I consider the implications of excluding the presence of a detention center in Schiphol airport’s self-representation and trace my search for the Schipholbrand monument as a haunting reminder of the history of immigration detention at the airport. Through the informational video by the Dutch Ministry of Justice and Defence, Immigration detention in the Netherlands (2019) I observe that there are visual contradictions in the self-representative portrayals of logical objectivity and legality. The absence, or seemingly deliberate ‘absenting’ of the centrality of airports, is what I call the transparency/opacity conundrum. This is made evident through the process of asylum at Schiphol cloaks the deportation regimes that inform immigration detention and deportation in the Netherlands.

Operating from a reflexive and critically self-reflective position that feminist research advocates for, I found that in order for a non-Dutch speaking, international student of color with limited resources to address an ongoing crisis of migrant incarceration in an unfamiliar country meant combining several research methods.

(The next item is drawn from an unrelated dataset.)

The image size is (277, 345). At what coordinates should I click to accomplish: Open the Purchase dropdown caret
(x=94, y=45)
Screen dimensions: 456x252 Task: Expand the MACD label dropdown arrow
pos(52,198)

What was the research and writing process like?

I started off with a completely different research question, something that strictly focussed on a connection between migrant desirability and immigration detention, but I simply did not have the time, resources nor language skills in Dutch to do so. Trying to argue for the importance and validity of Schiphol detention center as a site of analysis meant including so much of my personal experiences of being a migrant in the Netherlands into my argument.

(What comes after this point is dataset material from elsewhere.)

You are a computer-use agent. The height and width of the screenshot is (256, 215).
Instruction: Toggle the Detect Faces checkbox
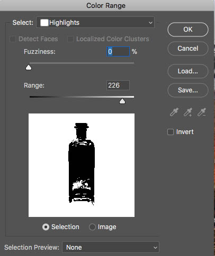[13, 39]
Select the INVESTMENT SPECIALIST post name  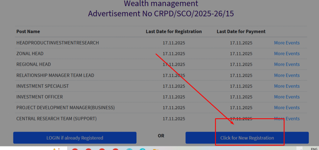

Operating from a reflexive and critically self-reflective position that feminist research advocates for, I found that in order for a non-Dutch speaking, international student of color with limited resources to address an ongoing crisis of migrant incarceration in an unfamiliar country meant combining several research methods.

I used visual, textual, interview and autoethnographic content to sketch a view of Schiphol detention center as a site that can be a prime example of the way nation states selectively represent themselves to audiences domestically and abroad. Migration and asylum procedures at airports that have incarceration as an in-built element reveals the extent that borders are securitized and how regularized this practice has gotten. The perceived threat of migration related detention, or deportability, is one that many EU citizens and permanent residents do not even think about and through this project I have tried to bring into focus the persistent presence of it at Schiphol.

Like all research and writing, however, this thesis was a communal effort. I am indebted to my supervisors Dr. Jamila Mascat and Dr. Kath Bassett, my family back in Karachi, my brilliant peers and my dear loved ones: Sam, Sophia, Hannah, Philine, Elfi, Krista, Cynthia, Eyerusalem, Ceyda, Khurram, Keerthi, Maheen, Ihsan - I could not have done it without them and this is just as much their moment as it is mine. The shape of this research changed with every roadblock I encountered, but I am honored to have had the opportunity to research something not many had considered to do before. The incredulous responses and pitying looks I got from people while writing this thesis did take a toll on me, but I am proud that I was able to hand in work that I persisted with. I’m glad I stuck with the difficulty and failure that came with researching something heavily under-researched.

What does the future hold for you?

For now I’m trying to learn to build a life here in the Netherlands. I haven’t had a break from school in years so I’m figuring out how to navigate an unfamiliar job market. I will continue my queer, anti-racist activist work and hopefully in the future work towards a PhD project that I can fully immerse myself in. I’m hoping that the future presents opportunities for greater community building, self-discovery and moments of joy.